++++ INPUT ++++

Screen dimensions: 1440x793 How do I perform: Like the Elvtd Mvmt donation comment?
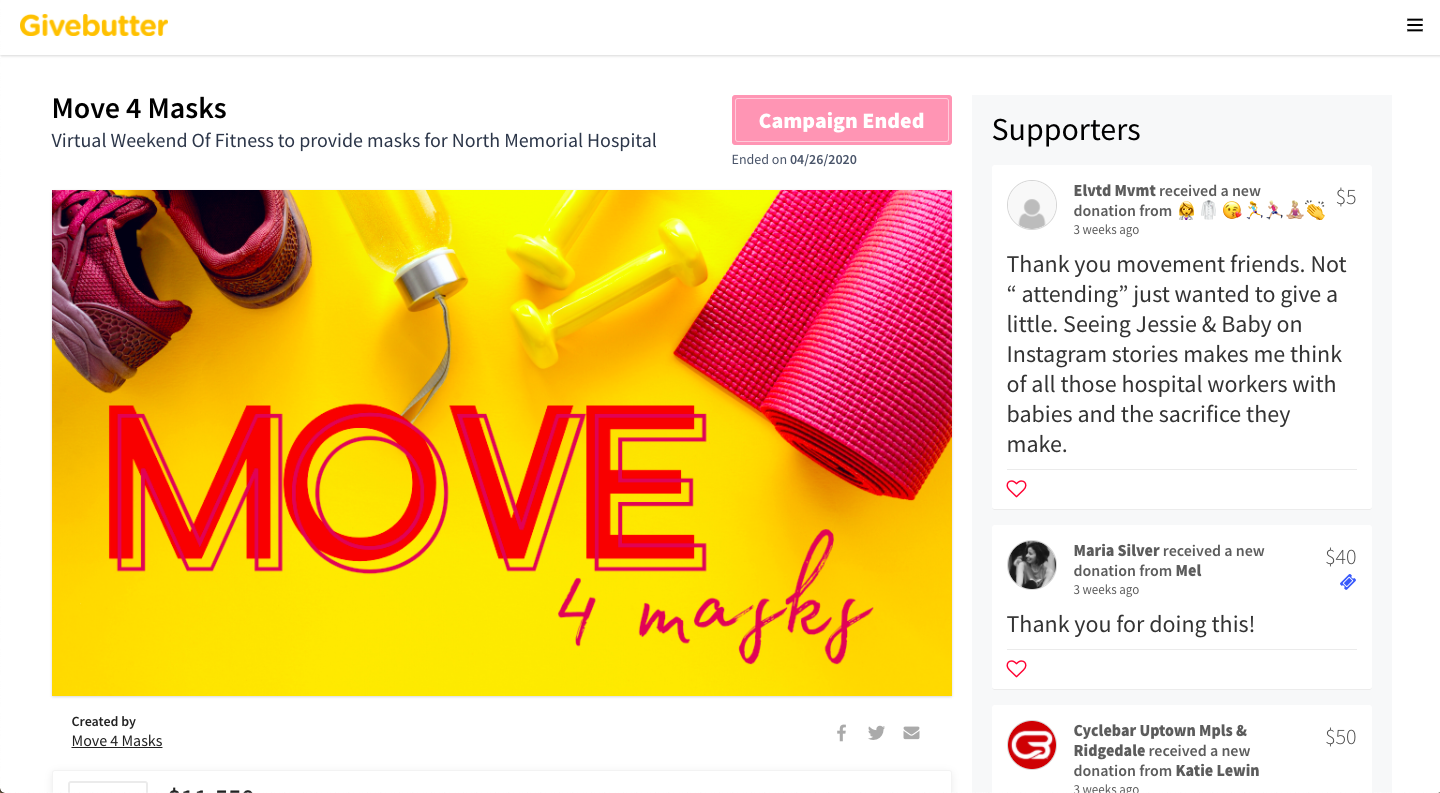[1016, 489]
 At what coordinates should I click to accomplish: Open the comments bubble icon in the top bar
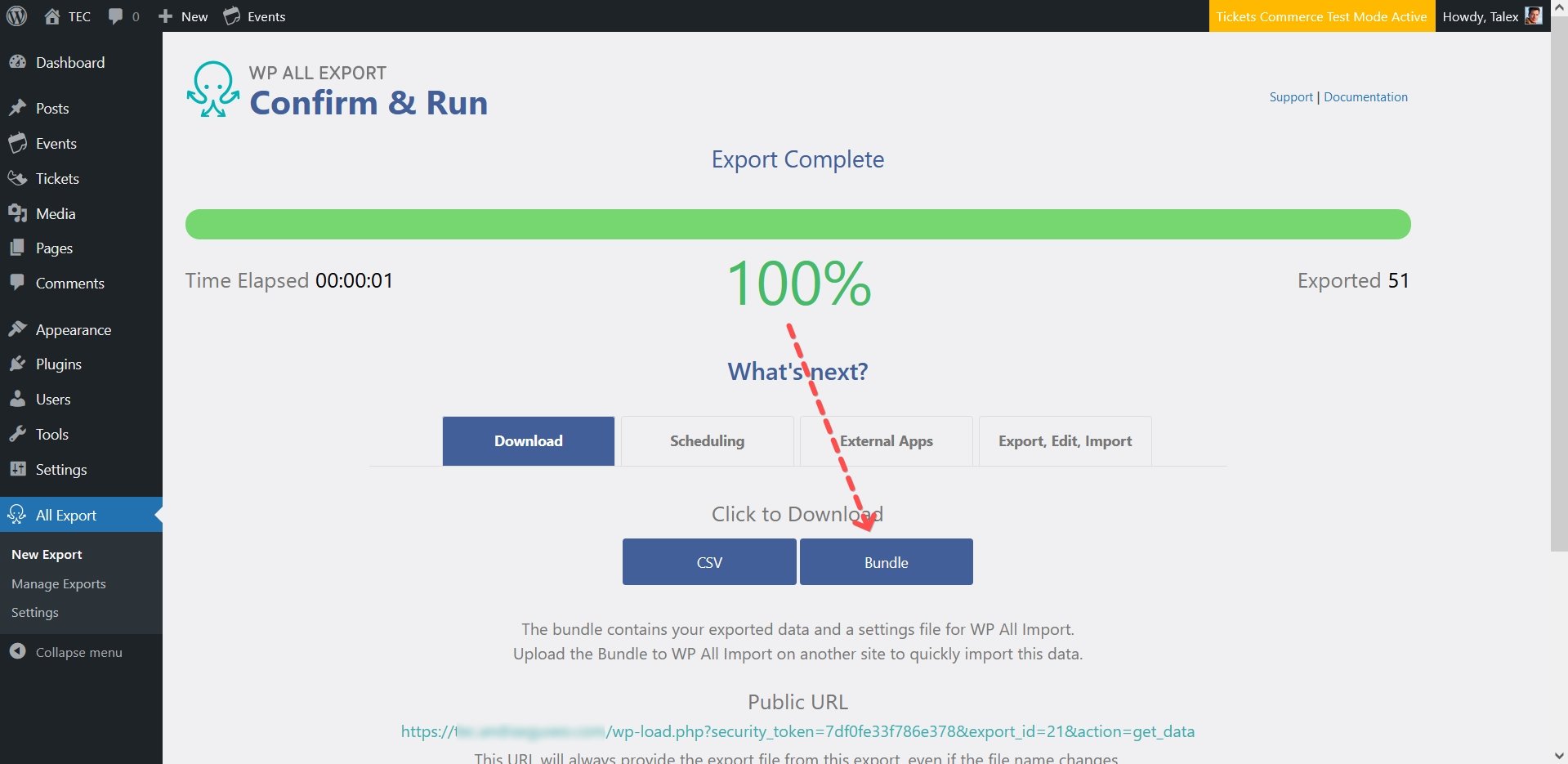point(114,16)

++++
++++ INPUT ++++

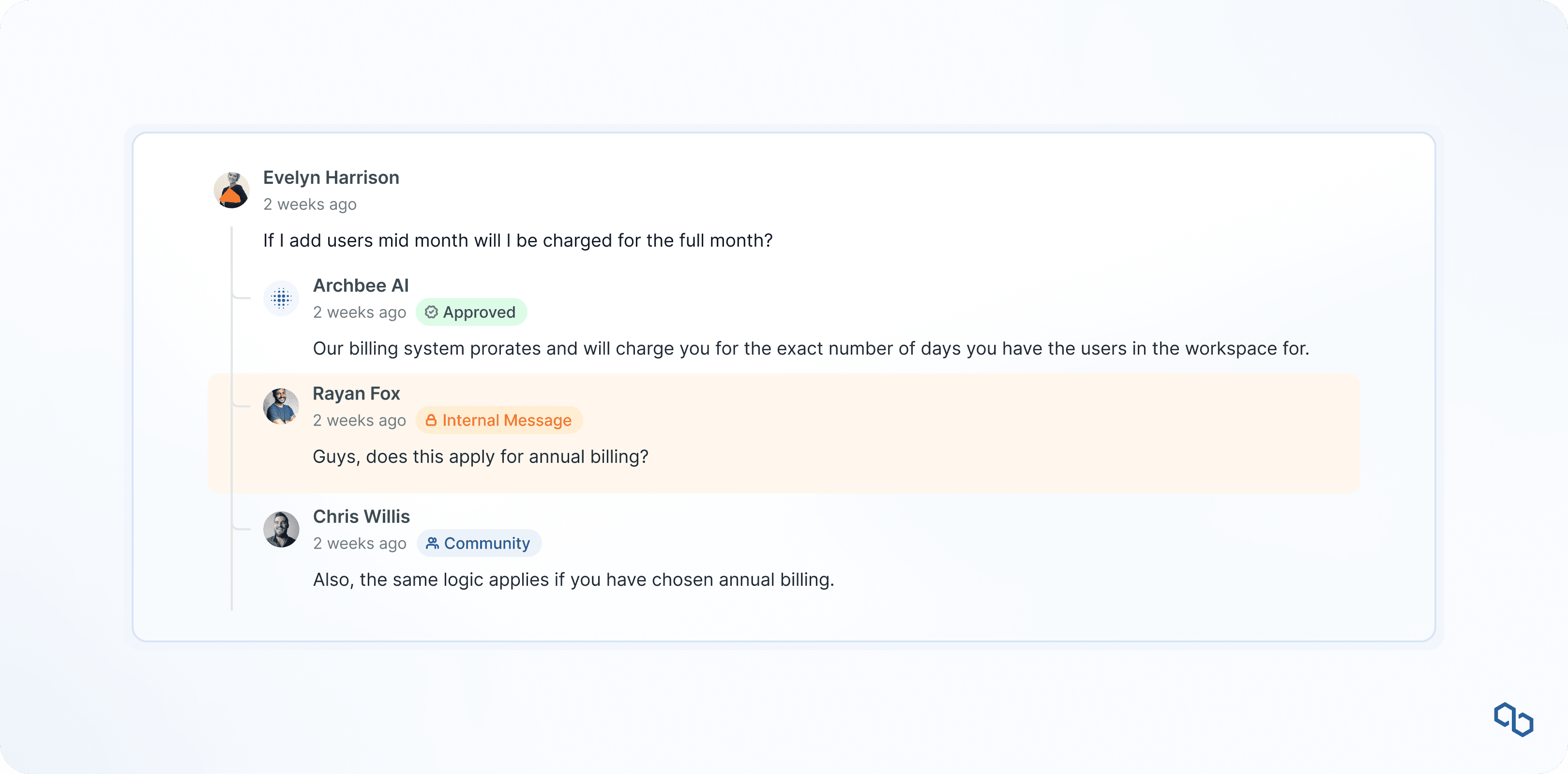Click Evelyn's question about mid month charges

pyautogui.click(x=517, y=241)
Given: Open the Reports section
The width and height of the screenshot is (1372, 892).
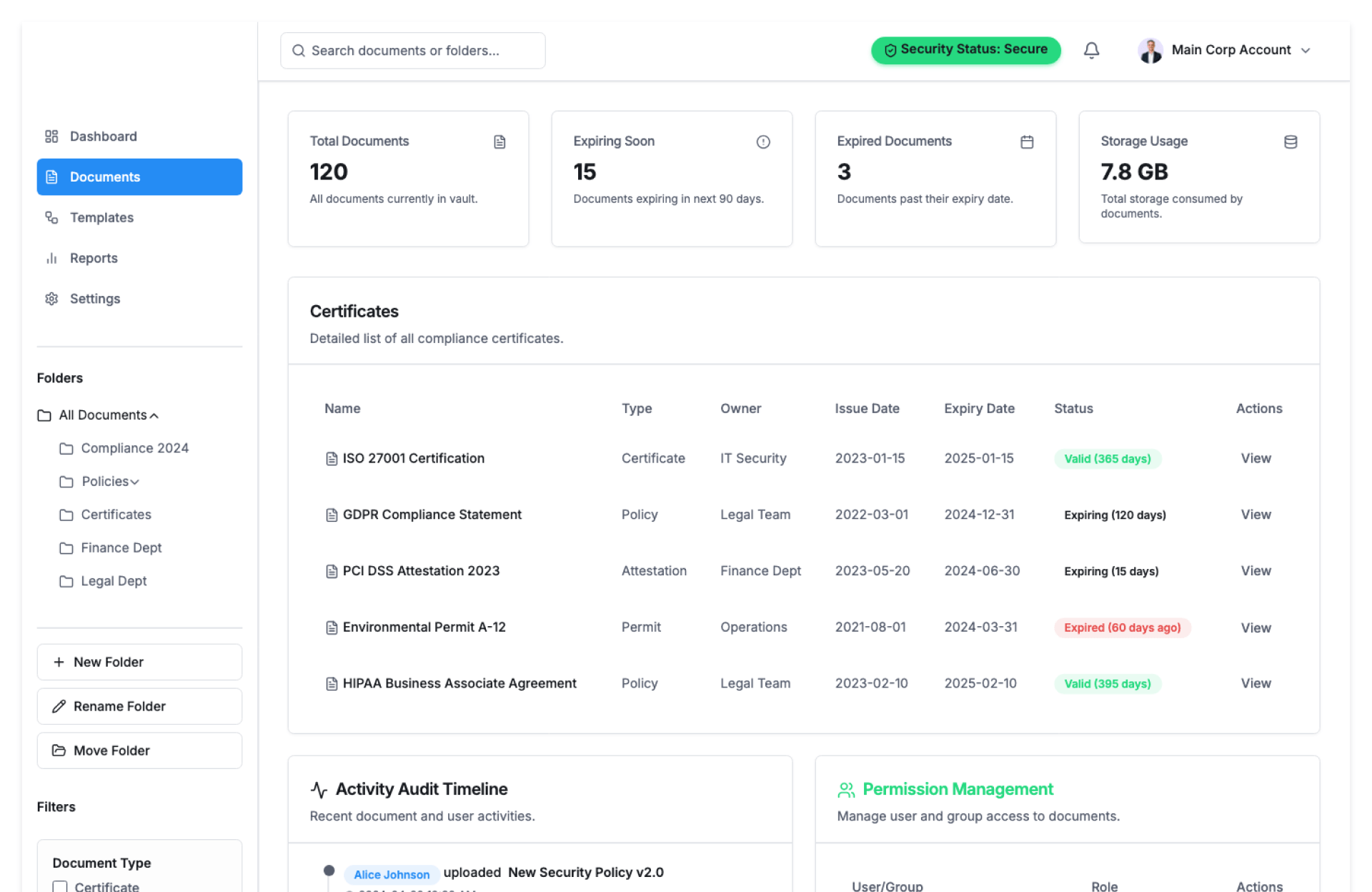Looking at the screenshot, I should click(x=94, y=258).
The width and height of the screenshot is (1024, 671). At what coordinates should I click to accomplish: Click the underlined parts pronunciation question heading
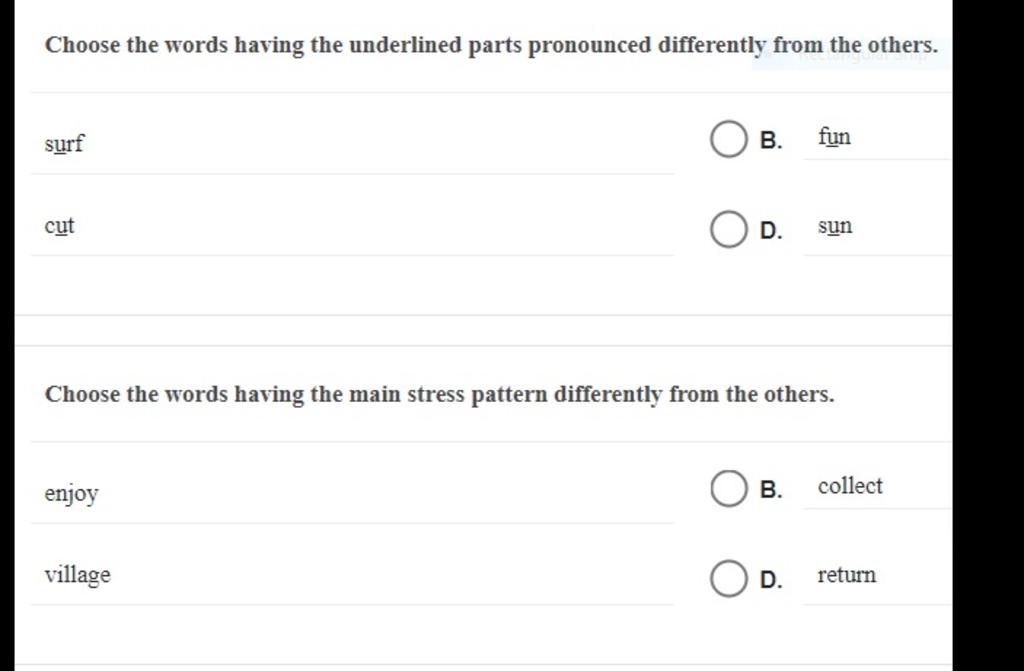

++++
++++ INPUT ++++

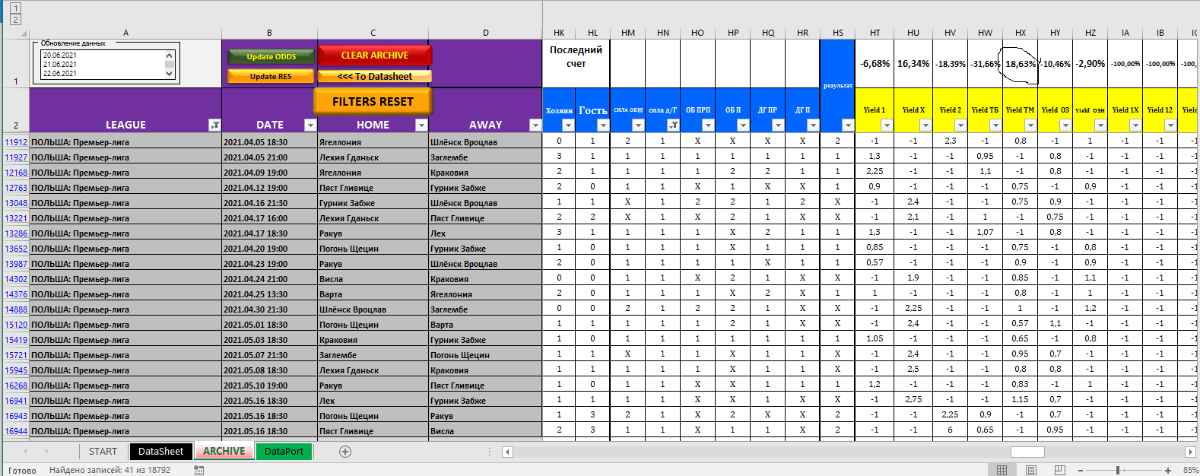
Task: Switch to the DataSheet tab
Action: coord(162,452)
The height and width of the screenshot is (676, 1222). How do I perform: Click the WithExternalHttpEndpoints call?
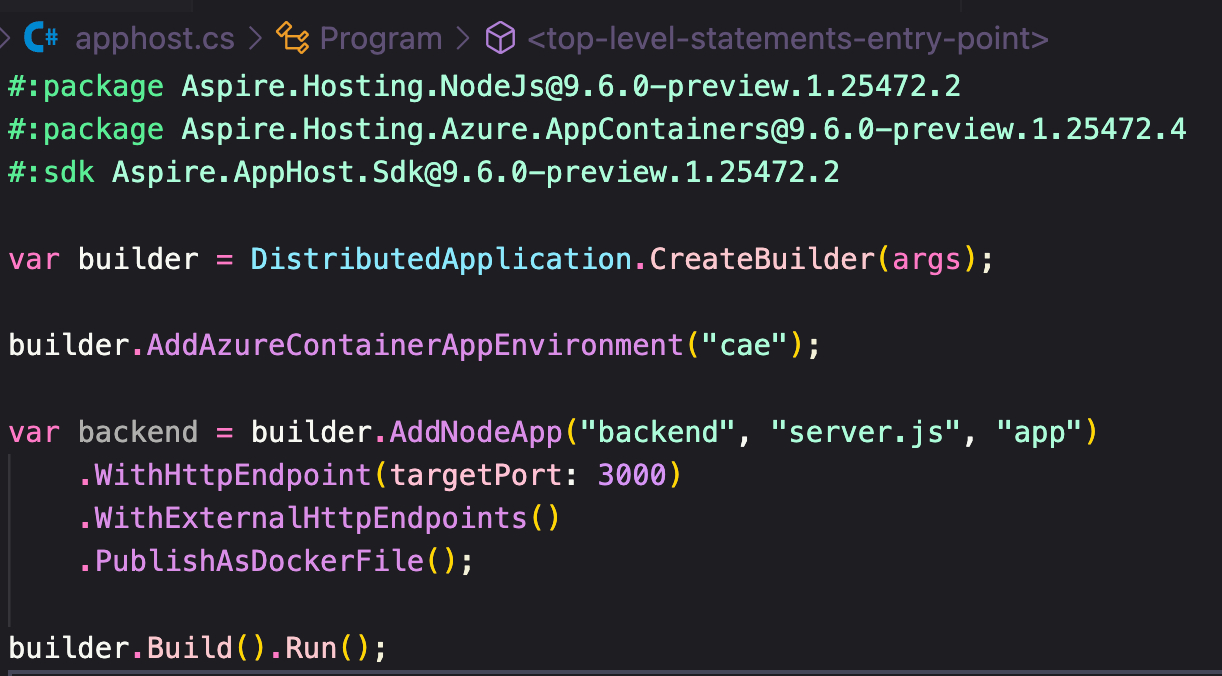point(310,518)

++++

• EXERCISE:
Copy the records from the line containing "Screen dimensions: 1440x793" through the line containing "point(114,16)", both ends included, and shift each coordinate by adding 13 to it. Reproduce every line of that stretch, but leave out the pictures.

• ANSWER TO THIS TASK:
Screen dimensions: 1440x793 How do I perform: Like the Elvtd Mvmt donation comment?
[1029, 502]
 At what coordinates should I click to accomplish: Open the comments bubble icon in the top bar
point(127,29)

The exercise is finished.